- Third baseman
- Born: October 16, 1915 Towson, Maryland, U.S.
- Died: March 26, 1987 (aged 71) Bolton Hill, Maryland, U.S.
- Batted: LeftThrew: Right

Negro league baseball debut
- 1942, for the Newark Eagles

Last appearance
- 1950, for the Philadelphia Stars

Teams
- Newark Eagles (1942–1946); Philadelphia Stars (1949–1950);

= Skeeter Watkins =

American baseball player

Maurice "Murray" Clifton Watkins (October 16, 1915 – March 26, 1987), nicknamed "Skeeter", was an American Negro league baseball third baseman in the 1940s.

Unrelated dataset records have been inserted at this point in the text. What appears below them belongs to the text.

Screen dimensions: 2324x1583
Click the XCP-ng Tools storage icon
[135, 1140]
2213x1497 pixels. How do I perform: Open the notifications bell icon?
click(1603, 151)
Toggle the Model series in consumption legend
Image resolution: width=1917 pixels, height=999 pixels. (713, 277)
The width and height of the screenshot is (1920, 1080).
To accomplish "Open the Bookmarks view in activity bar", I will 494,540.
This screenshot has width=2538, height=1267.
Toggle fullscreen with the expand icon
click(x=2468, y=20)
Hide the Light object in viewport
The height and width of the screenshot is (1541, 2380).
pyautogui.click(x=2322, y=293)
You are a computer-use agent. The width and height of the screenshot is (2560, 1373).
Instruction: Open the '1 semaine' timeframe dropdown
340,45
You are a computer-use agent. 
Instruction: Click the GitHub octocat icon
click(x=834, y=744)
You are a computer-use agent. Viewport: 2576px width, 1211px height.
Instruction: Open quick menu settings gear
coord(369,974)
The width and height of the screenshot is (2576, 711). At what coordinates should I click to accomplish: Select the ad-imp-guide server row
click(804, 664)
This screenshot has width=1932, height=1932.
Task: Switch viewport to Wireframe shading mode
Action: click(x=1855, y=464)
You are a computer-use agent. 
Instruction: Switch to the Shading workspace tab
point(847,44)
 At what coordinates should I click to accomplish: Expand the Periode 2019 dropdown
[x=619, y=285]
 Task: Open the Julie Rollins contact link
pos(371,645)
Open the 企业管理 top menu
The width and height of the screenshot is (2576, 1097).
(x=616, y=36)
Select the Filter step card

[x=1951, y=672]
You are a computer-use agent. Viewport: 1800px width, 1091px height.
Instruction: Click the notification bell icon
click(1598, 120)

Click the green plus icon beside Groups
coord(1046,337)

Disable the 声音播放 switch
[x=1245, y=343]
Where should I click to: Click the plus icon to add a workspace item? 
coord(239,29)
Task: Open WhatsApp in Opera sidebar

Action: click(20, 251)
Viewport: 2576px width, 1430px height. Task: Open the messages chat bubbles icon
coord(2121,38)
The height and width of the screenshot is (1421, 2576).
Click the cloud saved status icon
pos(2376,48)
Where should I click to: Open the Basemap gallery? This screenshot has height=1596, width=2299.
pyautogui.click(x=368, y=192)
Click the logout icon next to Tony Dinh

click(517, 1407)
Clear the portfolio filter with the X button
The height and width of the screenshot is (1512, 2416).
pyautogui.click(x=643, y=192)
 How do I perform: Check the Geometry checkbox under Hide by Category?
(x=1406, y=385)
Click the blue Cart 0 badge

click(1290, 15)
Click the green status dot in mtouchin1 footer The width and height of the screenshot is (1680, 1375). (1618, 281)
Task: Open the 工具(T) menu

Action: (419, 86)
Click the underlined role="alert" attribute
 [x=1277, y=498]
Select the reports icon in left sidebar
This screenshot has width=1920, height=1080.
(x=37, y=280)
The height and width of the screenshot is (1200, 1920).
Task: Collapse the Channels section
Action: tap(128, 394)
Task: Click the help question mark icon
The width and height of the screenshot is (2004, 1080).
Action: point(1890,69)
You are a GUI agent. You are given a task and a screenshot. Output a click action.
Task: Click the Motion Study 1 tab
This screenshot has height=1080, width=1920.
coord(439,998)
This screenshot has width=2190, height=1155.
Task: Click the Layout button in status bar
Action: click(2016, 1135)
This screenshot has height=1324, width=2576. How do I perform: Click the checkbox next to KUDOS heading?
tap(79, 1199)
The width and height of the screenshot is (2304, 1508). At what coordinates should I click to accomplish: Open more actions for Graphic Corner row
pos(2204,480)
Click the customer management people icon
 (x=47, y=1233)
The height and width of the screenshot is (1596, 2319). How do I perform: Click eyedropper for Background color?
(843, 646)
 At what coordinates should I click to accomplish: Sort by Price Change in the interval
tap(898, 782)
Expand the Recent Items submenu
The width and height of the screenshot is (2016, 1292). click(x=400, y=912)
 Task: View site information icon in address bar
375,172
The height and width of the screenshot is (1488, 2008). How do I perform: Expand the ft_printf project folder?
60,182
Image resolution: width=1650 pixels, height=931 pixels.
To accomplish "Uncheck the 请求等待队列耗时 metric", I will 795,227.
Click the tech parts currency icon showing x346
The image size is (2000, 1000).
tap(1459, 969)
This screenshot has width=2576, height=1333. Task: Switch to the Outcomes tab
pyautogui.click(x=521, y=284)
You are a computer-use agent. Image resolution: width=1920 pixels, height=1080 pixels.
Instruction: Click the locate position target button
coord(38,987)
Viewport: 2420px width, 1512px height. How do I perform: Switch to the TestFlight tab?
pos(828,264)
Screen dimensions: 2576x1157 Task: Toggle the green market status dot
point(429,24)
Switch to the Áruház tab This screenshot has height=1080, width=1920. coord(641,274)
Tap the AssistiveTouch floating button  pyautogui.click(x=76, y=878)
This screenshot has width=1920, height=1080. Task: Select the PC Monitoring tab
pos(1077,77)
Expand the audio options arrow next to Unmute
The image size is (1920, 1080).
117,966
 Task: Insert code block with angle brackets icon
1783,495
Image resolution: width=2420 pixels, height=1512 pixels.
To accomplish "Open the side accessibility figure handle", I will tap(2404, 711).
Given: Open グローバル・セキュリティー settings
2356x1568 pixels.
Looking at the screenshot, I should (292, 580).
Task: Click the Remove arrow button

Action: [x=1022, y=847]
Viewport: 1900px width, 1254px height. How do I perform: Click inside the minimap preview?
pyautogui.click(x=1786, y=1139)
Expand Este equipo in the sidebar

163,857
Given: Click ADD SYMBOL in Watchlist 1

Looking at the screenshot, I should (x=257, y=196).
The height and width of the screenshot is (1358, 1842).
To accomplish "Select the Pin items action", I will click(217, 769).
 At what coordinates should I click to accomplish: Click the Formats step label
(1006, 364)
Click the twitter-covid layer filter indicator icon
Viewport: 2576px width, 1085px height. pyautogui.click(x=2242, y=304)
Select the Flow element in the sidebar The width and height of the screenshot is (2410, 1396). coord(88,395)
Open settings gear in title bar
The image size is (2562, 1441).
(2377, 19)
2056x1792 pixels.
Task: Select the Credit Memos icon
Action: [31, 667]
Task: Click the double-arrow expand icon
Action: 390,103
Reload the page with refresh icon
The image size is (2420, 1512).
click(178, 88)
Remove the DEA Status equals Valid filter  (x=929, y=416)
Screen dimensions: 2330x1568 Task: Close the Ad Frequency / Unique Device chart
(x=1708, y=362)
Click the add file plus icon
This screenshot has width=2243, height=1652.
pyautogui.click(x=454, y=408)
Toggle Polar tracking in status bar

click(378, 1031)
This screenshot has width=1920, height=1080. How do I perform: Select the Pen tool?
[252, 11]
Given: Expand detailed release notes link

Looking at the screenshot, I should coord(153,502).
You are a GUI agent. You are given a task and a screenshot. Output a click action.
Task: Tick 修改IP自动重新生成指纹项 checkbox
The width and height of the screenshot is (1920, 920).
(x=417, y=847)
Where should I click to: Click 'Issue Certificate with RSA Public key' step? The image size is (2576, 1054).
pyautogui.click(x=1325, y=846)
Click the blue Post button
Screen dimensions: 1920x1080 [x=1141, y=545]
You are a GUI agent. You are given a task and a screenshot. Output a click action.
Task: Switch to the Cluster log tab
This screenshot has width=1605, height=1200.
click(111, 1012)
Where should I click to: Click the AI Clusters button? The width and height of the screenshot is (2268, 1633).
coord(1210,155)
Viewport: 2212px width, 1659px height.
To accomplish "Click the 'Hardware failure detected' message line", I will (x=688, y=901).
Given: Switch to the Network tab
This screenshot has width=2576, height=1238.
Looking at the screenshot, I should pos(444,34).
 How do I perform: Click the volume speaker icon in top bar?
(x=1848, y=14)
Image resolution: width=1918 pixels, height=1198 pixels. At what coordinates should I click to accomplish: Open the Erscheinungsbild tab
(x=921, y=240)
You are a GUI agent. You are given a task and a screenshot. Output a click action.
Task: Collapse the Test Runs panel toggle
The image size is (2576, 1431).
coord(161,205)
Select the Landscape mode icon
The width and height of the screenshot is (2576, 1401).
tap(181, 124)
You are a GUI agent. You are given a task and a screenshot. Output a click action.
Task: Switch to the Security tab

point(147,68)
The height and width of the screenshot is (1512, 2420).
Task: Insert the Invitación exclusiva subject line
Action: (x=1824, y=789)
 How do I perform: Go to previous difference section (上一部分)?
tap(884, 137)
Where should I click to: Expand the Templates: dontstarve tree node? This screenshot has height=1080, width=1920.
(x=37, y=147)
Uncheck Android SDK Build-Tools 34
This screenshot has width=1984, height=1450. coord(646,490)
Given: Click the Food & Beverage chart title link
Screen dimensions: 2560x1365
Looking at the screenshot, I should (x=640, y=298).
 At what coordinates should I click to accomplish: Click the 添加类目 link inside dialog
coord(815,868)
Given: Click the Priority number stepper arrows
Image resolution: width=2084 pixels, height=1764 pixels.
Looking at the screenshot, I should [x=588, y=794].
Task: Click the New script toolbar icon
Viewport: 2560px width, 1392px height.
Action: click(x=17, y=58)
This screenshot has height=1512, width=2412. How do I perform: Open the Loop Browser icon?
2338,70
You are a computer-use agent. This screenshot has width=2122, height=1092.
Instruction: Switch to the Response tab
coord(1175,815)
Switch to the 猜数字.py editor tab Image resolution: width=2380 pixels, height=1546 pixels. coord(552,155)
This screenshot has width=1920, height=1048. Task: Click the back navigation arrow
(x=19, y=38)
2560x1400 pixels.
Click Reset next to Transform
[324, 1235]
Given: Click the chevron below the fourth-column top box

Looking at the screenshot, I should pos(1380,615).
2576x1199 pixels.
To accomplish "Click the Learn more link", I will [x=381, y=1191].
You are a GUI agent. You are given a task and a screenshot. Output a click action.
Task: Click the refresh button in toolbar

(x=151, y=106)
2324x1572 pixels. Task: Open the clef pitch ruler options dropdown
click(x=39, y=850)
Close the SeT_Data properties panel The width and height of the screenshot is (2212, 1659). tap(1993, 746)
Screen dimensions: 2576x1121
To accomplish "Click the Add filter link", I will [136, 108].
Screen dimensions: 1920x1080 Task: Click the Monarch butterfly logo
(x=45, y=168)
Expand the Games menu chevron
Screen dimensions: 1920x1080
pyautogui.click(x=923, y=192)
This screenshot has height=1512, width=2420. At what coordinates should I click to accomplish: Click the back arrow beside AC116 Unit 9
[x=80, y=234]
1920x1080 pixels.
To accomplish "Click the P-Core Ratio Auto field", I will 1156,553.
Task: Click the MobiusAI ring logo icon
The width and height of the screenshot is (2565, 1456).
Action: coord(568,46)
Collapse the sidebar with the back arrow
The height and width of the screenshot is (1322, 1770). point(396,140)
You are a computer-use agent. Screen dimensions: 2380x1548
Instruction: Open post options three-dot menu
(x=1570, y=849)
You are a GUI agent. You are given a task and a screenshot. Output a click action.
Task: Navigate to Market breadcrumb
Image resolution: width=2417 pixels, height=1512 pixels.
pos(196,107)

A native of Towson, Maryland, Watkins was selected to play in the East–West All-Star Game in 1945 and 1946. He also played with Jackie Robinson's All-Stars in 1949. Small of stature but fleet of foot, he often batted leadoff. The Society for American Baseball Research described Watkins as a baseball lifer; after his career in the Negro Leagues, he played professionally in the Canadian League from 1951-1953, and continued to play semiprofessional baseball in Baltimore until he was in his 50s. Watkins died in Bolton Hill, Maryland, in 1987 at the age of 71.